> Quoted text:

==============================

According to data from Chainalysis, hacking activity spiked in March and October 2022, with the latter becoming the biggest single month ever for cryptocurrency hacking in which US$775.7 million was stolen in 32 separate attacks.
DeFi protocols and cross-chain bridges remain the biggest victims
According to Chainalysis, DeFi protocols as victims accounted for 82.1% of all cryptocurrency stolen by hackers — a total of US$3.1 billion — up from 73.3% in 2021, with 64% of the US$3.1 billion coming from cross-chain bridges.
This is because cross-chain bridges are essentially "huge, centralised repositories" of funds backing the assets that have bridged to the new chain, which means that any error in the underlying smart contract code can be easily exploited by attackers.
North Korea's ongoing cyber threat
Data from Chainalysis also indicates that North Korea-linked hackers stole nearly US$1.7 billion across several attacks on various protocols, with experts cited by Chainalysis agreeing that the country is likely using the stolen cryptocurrencies to fund its nuclear weapons program.
In recent times, North Korea's infamous Lazarus Group, which is widely believed to be backed by country's authoritarian regime, has been targeting the crypto industry, and is responsible for a number of high-profile hacks including the US$100 million on the Harmony Horizon Bridge and the US$650 million heist from NFT game Axie Infinity's Ronin Bridge.
According to Chainalysis, US$1.1 billion out of the US$1.7 billion that was stolen by North Korean hackers were drained from DeFi protocols.
However, the firm also revealed that the hackers tended to send the stolen funds back to other DeFi protocols to swap for more liquid assets, not because the decentralised protocols are effective for money laundering (they actually have more transparency as compared to centralised exchanges), but because the attacks usually resulted in the cybercriminals acquiring large quantities of illiquid tokens that are not listed on centralised exchanges.

==============================

> Supplied material:
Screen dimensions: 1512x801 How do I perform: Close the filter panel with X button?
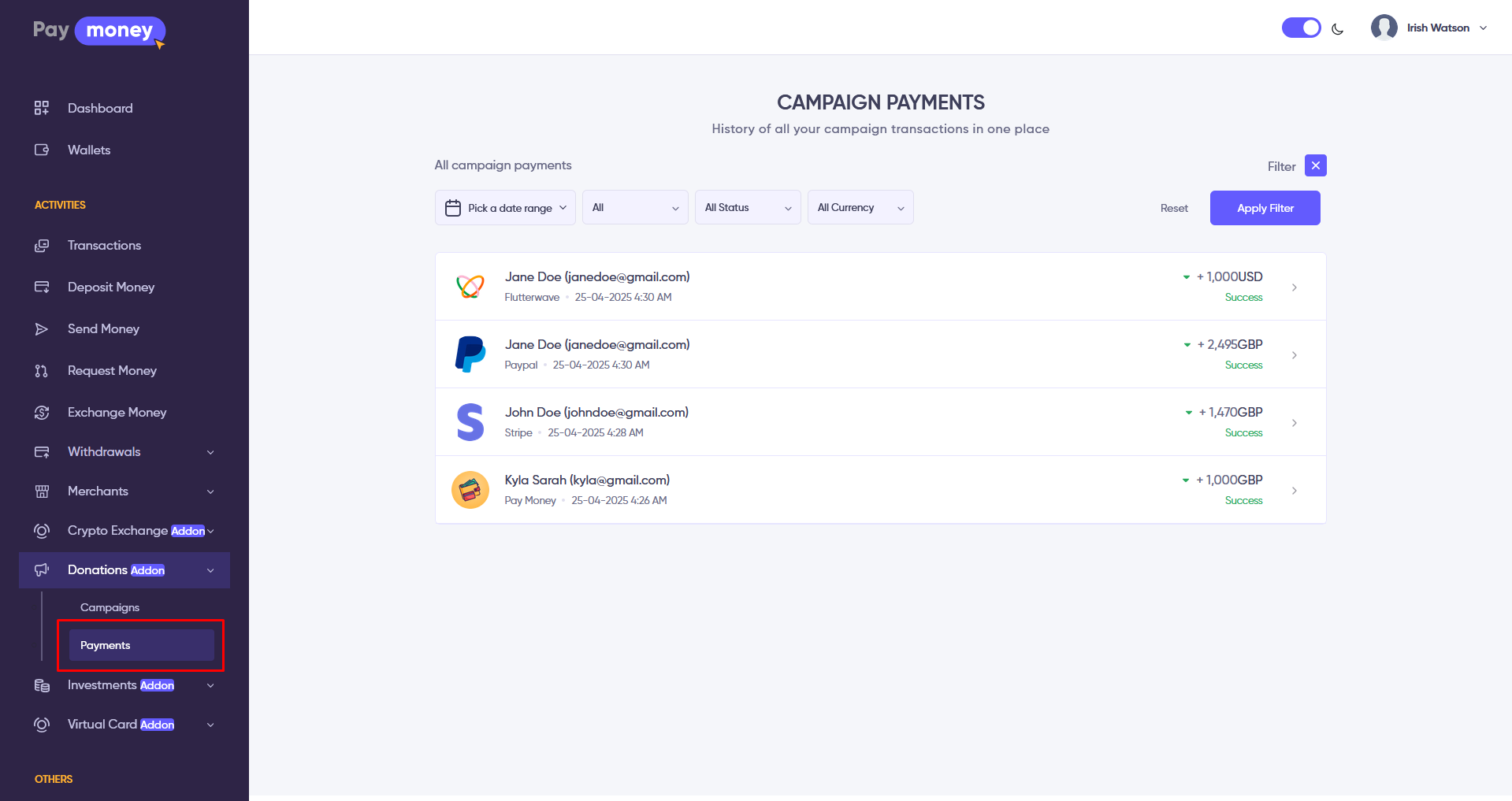1315,165
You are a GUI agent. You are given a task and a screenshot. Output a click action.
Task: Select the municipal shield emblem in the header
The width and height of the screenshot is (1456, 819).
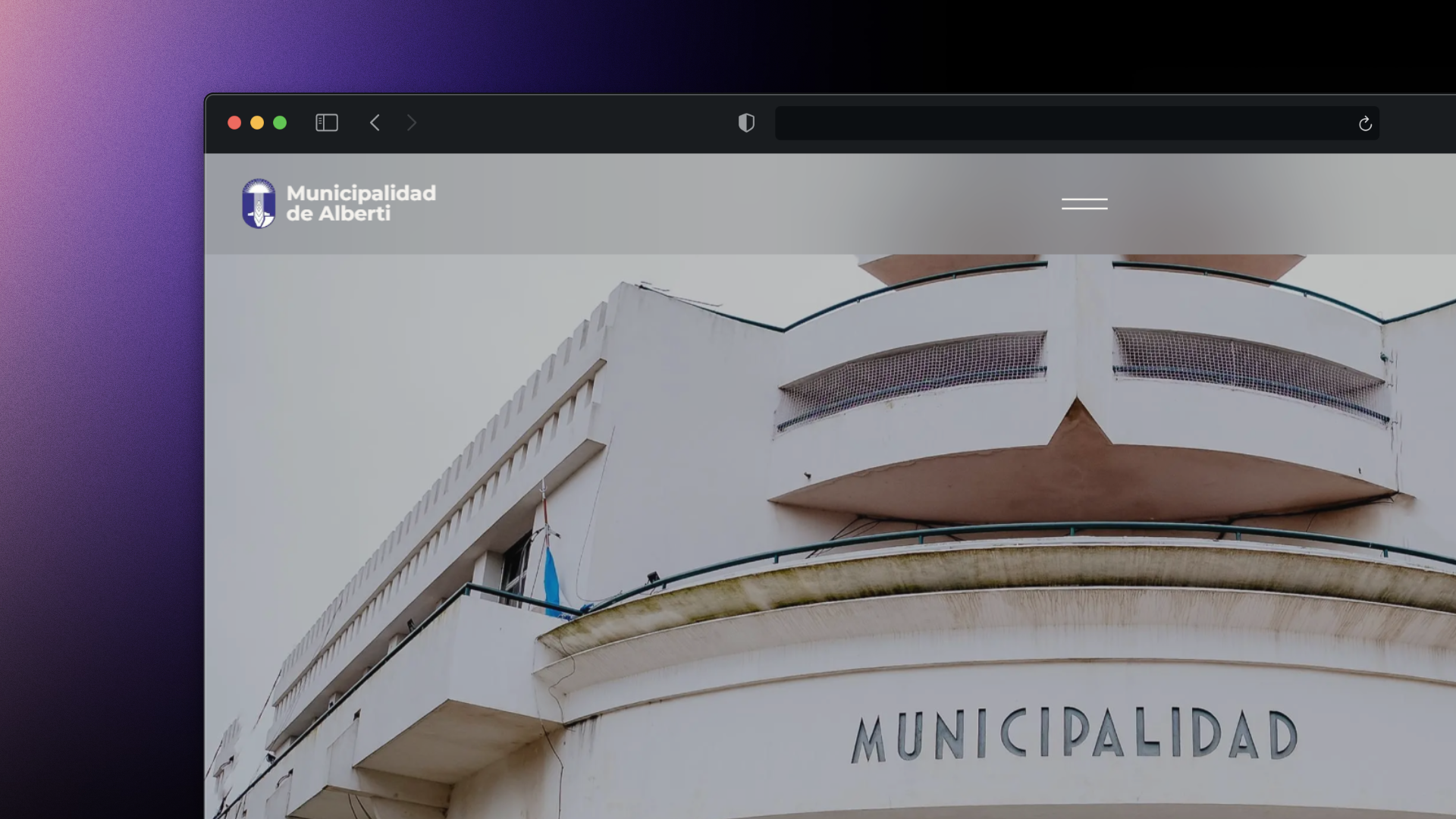(259, 202)
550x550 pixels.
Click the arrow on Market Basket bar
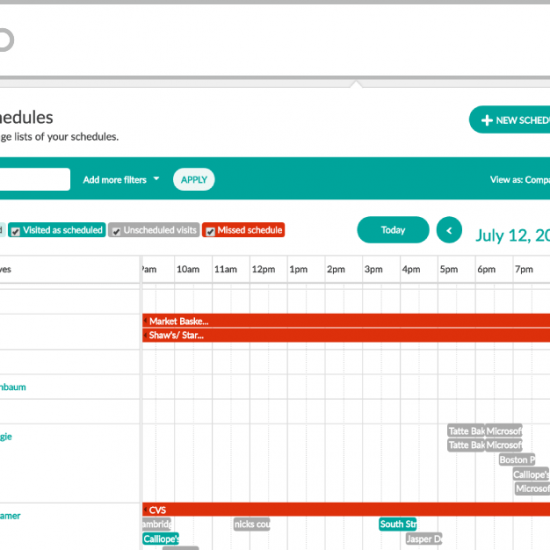[x=145, y=321]
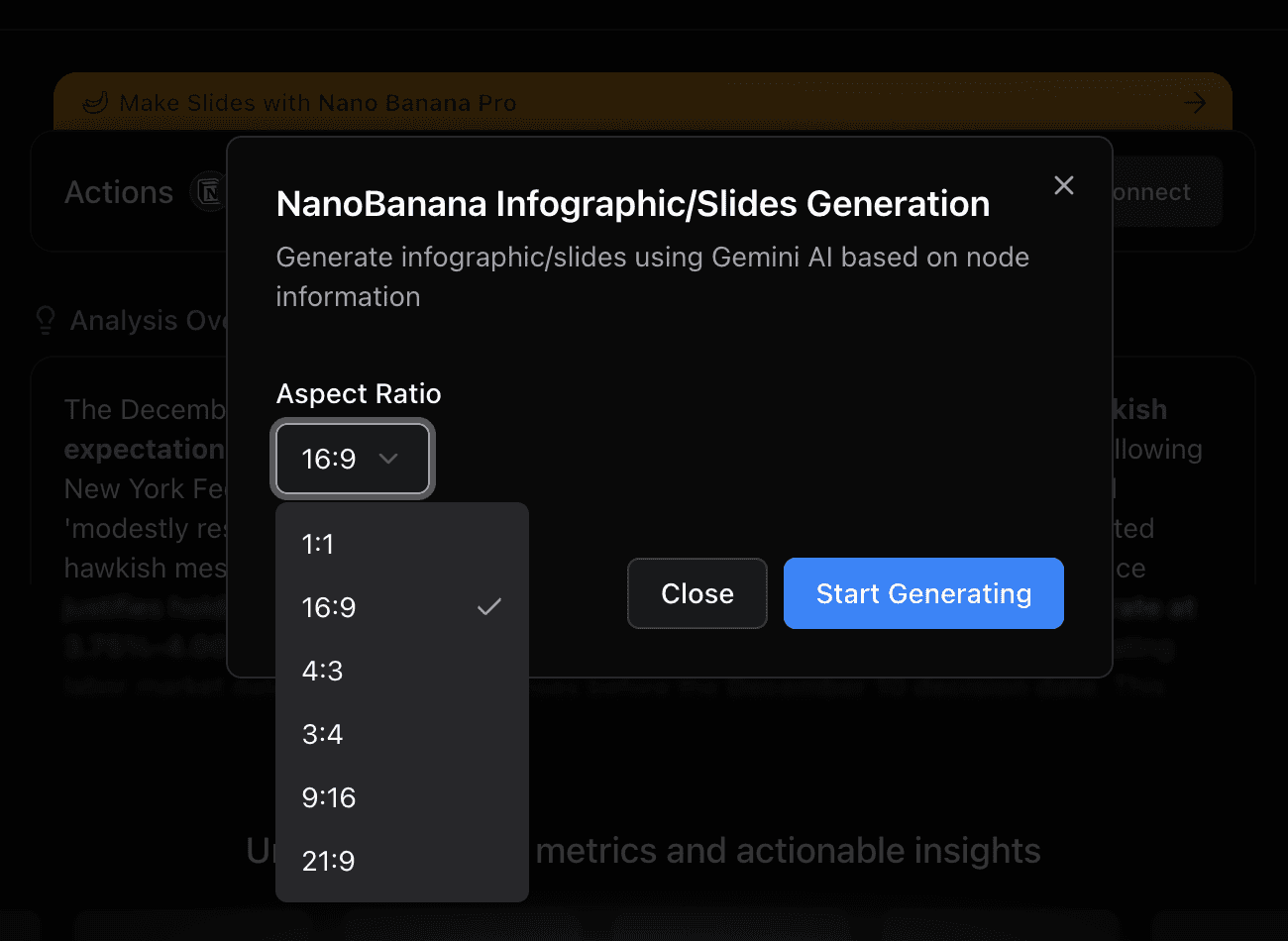
Task: Pick the 4:3 aspect ratio option
Action: pos(401,671)
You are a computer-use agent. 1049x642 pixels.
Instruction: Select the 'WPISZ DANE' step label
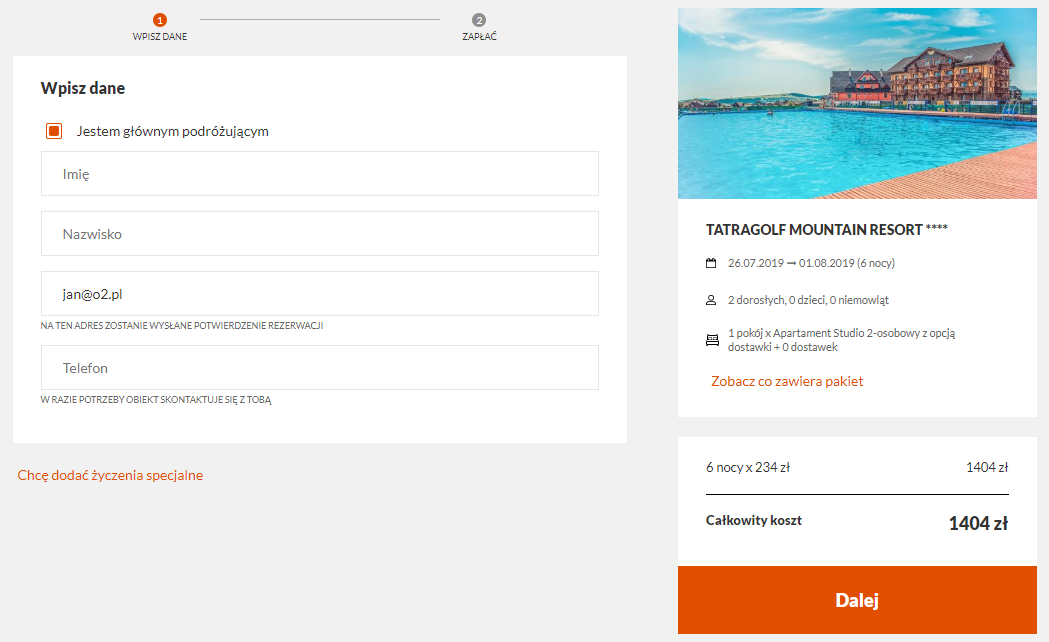tap(160, 37)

==============================

> What to work on:
a - Copy the part of the cryptocurrency hacking text from "According to data" up to and including "exploited by attackers.".
b - In the records, take the lines from the line with "You are a computer-use" through the end of the records and write them out again, requests included. Multiply every coordinate in the answers by 2.05 and round to whole numbers, with halves rounding up. Give only these lines and leave out the pictures.

> Outputs:
a -
According to data from Chainalysis, hacking activity spiked in March and October 2022, with the latter becoming the biggest single month ever for cryptocurrency hacking in which US$775.7 million was stolen in 32 separate attacks.
DeFi protocols and cross-chain bridges remain the biggest victims
According to Chainalysis, DeFi protocols as victims accounted for 82.1% of all cryptocurrency stolen by hackers — a total of US$3.1 billion — up from 73.3% in 2021, with 64% of the US$3.1 billion coming from cross-chain bridges.
This is because cross-chain bridges are essentially "huge, centralised repositories" of funds backing the assets that have bridged to the new chain, which means that any error in the underlying smart contract code can be easily exploited by attackers.

b -
You are a computer-use agent. 1049x642 pixels.
Instruction: Select the 'WPISZ DANE' step label
tap(328, 76)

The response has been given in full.